É claro que, acreditando na análise de Jim Holt, o infame filósofo americano autor de “Why Does the World Exist?”, este texto não vale a fonte de letra em que está escrito porque não há nenhuma razão especial, nenhum significado transcendente, nenhum paradigma científico que possa explicar a existência das coisas. As coisas existem e é tudo. O universo nem sequer é uma realidade elegante: é constituído sobretudo por vácuo e sempre que a rara matéria se manifesta, manifesta-se em desordem, em caos, em enigma, em charada, em fealdade, em sofrimento. Cientistas, filósofos e outros perguntadores podem arrumar as botas: a realidade é um fenómeno aleatório, banal, indecifrável e desinteressante, e tudo o que o ser humano pode fazer é resignar-se.

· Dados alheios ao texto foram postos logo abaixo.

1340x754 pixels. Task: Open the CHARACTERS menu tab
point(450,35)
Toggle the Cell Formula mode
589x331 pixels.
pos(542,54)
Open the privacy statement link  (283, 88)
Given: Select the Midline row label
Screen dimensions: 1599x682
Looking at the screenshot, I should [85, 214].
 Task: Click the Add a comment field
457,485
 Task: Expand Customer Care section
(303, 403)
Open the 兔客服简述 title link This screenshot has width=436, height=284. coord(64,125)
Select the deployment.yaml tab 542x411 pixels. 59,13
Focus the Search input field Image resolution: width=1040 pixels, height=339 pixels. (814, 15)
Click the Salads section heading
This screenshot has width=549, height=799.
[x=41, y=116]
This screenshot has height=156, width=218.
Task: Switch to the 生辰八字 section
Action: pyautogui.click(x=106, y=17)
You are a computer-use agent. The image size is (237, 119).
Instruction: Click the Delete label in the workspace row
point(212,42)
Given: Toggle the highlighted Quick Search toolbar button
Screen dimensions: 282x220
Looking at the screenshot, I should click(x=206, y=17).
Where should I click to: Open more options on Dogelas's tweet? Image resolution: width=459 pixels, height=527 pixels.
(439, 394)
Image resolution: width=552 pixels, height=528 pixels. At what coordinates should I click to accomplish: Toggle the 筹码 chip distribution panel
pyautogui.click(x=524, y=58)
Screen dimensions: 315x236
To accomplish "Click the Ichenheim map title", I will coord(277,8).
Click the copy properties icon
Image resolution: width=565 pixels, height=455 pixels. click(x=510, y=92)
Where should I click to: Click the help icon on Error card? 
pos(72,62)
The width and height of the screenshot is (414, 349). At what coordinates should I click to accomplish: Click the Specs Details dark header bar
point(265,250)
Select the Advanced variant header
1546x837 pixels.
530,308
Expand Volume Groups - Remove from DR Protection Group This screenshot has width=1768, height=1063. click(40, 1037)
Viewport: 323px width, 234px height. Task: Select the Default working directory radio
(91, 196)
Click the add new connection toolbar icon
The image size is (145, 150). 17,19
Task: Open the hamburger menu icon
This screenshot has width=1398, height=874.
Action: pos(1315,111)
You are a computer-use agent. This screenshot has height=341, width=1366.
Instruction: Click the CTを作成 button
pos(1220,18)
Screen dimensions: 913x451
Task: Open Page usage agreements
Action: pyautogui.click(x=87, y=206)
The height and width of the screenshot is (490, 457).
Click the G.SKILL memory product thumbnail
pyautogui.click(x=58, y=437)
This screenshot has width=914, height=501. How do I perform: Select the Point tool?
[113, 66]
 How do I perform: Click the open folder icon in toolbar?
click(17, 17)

Percebe-se em certa medida esta espécie de rendição de Jim Holt, mas não tem que se concordar com ela. Até porque, mesmo que a realidade seja indecifrável para um ser humano, num determinado contexto epistemológico, não quer dizer que a cifra seja inexistente ou epistemologicamente impossível. E mesmo que o cosmos seja um produto desinteressante para Jim Holt, não quer dizer que seja desinteressante para o resto dos mortais.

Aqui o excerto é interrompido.